→ **Stored items**
⟨
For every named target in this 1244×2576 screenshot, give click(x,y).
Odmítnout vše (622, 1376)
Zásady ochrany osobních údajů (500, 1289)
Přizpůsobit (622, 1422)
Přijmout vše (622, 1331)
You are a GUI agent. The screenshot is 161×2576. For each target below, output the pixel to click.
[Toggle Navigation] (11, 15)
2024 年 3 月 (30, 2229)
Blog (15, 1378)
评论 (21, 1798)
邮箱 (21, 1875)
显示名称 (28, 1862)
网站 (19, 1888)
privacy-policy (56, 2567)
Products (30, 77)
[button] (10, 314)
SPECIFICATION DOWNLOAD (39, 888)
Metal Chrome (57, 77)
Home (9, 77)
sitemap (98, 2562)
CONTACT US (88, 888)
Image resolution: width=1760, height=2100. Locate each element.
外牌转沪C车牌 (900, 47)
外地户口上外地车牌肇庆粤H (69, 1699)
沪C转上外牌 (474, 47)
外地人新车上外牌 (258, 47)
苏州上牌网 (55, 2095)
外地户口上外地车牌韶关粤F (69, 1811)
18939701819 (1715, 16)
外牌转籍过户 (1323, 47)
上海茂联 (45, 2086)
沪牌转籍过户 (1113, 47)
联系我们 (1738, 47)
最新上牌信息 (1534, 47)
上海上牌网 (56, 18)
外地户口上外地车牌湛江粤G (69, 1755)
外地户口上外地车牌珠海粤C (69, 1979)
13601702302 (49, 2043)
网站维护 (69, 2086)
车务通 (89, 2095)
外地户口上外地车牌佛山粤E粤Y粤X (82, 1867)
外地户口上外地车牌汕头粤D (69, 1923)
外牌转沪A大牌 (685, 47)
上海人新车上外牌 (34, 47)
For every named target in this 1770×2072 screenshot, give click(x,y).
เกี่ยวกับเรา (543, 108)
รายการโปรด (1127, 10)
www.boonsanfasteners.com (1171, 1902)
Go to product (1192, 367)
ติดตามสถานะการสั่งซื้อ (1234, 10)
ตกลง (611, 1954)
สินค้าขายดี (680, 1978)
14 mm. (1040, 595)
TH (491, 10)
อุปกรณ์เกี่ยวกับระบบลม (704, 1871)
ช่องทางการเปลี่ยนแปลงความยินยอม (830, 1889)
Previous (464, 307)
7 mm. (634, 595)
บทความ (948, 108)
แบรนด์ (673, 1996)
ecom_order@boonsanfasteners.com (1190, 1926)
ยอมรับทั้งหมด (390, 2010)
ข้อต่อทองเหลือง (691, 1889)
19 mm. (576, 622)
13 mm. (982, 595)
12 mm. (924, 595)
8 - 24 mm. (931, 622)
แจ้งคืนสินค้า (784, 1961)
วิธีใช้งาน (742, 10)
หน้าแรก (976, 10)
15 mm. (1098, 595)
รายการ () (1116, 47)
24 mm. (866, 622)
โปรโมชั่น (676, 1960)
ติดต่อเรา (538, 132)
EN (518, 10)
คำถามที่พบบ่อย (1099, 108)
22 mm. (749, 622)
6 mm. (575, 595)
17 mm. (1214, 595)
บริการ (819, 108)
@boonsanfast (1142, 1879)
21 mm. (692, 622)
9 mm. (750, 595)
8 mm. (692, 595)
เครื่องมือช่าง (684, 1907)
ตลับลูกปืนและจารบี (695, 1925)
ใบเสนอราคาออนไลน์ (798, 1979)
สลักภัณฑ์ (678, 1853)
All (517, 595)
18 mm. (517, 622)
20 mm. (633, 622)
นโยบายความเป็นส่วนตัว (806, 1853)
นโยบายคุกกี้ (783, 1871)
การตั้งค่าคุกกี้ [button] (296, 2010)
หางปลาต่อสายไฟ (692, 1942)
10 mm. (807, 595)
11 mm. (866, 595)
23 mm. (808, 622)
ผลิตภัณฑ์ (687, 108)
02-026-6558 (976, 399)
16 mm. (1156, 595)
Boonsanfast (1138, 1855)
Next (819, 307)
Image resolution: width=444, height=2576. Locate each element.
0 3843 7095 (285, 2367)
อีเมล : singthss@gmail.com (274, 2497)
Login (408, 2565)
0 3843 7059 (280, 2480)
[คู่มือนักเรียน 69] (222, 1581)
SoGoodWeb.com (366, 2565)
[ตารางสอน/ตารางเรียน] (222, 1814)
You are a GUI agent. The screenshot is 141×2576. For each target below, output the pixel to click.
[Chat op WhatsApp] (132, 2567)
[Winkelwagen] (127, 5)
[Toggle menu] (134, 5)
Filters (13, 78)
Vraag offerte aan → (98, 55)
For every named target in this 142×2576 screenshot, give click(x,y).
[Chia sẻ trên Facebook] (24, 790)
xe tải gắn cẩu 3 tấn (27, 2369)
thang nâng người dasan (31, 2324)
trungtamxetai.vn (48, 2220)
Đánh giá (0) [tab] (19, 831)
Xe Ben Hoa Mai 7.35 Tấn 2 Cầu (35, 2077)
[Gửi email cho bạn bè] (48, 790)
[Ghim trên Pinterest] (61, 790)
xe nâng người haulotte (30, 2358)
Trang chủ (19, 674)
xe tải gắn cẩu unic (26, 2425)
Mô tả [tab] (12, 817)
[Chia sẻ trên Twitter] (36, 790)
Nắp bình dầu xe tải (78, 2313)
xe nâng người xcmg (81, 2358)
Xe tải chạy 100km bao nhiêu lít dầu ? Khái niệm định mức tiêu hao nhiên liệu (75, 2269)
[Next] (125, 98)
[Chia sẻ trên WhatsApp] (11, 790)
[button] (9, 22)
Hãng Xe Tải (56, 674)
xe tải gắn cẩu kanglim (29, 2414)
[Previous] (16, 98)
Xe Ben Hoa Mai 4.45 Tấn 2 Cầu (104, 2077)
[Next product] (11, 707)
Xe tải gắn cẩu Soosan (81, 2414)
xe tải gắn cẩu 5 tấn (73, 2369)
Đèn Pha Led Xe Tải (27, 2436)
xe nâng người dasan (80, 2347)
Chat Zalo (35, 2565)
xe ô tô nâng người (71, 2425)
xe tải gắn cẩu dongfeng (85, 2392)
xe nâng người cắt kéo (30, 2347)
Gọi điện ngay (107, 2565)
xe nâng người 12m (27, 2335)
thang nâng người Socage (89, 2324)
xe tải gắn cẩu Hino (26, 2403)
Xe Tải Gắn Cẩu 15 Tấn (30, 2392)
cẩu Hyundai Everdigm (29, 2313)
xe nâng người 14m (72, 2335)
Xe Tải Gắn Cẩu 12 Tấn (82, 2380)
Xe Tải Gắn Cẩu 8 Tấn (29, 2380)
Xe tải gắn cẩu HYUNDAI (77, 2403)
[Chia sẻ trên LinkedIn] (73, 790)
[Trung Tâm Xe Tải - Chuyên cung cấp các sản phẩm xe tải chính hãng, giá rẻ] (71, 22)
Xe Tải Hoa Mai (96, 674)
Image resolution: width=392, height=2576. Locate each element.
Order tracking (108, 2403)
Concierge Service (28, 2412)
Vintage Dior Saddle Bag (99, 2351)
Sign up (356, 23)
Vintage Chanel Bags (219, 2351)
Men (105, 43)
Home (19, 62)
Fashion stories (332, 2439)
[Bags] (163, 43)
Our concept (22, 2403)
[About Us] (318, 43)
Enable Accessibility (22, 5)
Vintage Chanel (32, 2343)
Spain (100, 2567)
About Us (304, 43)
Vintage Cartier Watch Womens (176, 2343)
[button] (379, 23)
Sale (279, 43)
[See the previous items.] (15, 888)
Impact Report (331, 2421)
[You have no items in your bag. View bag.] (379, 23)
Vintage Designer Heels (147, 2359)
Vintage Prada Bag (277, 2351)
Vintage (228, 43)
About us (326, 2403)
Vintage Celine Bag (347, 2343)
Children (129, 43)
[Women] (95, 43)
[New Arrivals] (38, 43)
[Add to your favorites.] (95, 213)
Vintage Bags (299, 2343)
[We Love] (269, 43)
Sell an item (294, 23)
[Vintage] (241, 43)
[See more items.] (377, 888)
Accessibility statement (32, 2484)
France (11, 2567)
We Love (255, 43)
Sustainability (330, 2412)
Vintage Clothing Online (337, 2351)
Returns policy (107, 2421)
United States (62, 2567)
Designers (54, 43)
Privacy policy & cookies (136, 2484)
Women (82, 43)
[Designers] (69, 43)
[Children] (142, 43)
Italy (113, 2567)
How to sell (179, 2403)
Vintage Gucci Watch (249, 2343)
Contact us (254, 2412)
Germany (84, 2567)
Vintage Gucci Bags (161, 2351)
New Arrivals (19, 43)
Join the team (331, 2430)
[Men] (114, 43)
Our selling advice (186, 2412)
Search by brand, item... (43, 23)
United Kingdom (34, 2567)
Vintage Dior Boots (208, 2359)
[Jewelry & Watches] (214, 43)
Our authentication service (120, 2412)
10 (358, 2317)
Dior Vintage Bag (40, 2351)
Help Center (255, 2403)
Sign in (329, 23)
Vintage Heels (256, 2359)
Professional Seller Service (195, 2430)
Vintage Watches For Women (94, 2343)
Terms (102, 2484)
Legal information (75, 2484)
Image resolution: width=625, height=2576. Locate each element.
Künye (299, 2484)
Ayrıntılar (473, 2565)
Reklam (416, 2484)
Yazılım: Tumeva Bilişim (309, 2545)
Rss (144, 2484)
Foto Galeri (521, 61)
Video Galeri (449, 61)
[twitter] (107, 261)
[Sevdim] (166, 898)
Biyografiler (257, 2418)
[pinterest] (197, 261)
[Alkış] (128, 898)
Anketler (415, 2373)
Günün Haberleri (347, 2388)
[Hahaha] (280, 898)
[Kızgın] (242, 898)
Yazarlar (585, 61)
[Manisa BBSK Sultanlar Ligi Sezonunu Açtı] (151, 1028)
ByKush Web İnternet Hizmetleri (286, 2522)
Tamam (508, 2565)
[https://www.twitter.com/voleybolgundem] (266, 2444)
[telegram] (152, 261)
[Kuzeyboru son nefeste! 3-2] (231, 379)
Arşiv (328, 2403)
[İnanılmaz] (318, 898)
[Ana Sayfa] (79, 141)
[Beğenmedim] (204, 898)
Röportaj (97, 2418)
⟩
Of all the entries above, retype exactly the lines from the line with "[button] (379, 23)" to the line with "[See more items.] (377, 888)", both included, and no others.

→ **Solution for this task**
[button] (379, 23)
Sale (279, 43)
[See the previous items.] (15, 888)
Impact Report (331, 2421)
[You have no items in your bag. View bag.] (379, 23)
Vintage Designer Heels (147, 2359)
Vintage Prada Bag (277, 2351)
Vintage (228, 43)
About us (326, 2403)
Vintage Celine Bag (347, 2343)
Children (129, 43)
[Women] (95, 43)
[New Arrivals] (38, 43)
[Add to your favorites.] (95, 213)
Vintage Bags (299, 2343)
[We Love] (269, 43)
Sell an item (294, 23)
[Vintage] (241, 43)
[See more items.] (377, 888)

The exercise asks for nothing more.